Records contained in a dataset
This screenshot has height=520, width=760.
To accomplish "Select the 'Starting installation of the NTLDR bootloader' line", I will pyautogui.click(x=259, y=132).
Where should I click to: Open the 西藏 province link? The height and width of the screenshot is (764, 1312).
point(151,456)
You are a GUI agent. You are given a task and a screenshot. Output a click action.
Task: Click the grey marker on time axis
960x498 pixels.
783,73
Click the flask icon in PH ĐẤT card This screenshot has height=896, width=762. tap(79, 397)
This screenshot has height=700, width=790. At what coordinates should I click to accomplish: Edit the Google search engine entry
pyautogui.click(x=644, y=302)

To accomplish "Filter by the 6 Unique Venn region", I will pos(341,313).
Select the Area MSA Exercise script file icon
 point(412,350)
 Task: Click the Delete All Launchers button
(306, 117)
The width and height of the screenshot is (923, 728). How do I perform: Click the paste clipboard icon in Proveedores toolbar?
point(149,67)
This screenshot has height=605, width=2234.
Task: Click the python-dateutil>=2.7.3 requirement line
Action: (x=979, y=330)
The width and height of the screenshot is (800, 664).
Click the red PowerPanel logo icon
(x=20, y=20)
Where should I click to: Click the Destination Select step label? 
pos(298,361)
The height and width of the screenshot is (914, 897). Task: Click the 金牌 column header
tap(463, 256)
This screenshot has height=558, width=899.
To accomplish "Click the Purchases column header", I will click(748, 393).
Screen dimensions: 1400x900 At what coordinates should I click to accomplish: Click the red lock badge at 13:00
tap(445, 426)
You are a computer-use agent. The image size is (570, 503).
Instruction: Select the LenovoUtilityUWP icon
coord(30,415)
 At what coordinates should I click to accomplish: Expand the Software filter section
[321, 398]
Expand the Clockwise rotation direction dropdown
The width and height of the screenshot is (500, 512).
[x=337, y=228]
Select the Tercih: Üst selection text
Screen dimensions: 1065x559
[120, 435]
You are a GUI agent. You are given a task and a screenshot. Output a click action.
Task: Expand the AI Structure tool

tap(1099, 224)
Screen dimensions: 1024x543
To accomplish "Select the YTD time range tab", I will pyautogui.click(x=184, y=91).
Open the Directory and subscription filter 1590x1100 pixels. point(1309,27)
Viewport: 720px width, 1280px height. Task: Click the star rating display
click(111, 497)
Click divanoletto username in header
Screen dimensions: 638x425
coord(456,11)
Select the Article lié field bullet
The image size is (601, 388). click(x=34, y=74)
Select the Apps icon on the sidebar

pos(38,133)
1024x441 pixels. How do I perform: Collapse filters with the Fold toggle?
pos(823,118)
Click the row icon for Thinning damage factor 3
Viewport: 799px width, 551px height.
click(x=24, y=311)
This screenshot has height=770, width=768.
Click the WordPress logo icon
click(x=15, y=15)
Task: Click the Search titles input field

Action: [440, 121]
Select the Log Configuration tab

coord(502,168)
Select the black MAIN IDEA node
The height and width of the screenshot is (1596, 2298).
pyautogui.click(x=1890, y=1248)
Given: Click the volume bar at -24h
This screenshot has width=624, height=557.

WORK REQUEST :: Nothing but lines that contain "time" should appear in the answer. Copy each from the records.

WRITTEN RESPONSE ::
Task: Click the grey marker on time axis
To accomplish "Select the YTD time range tab", I will pyautogui.click(x=184, y=91).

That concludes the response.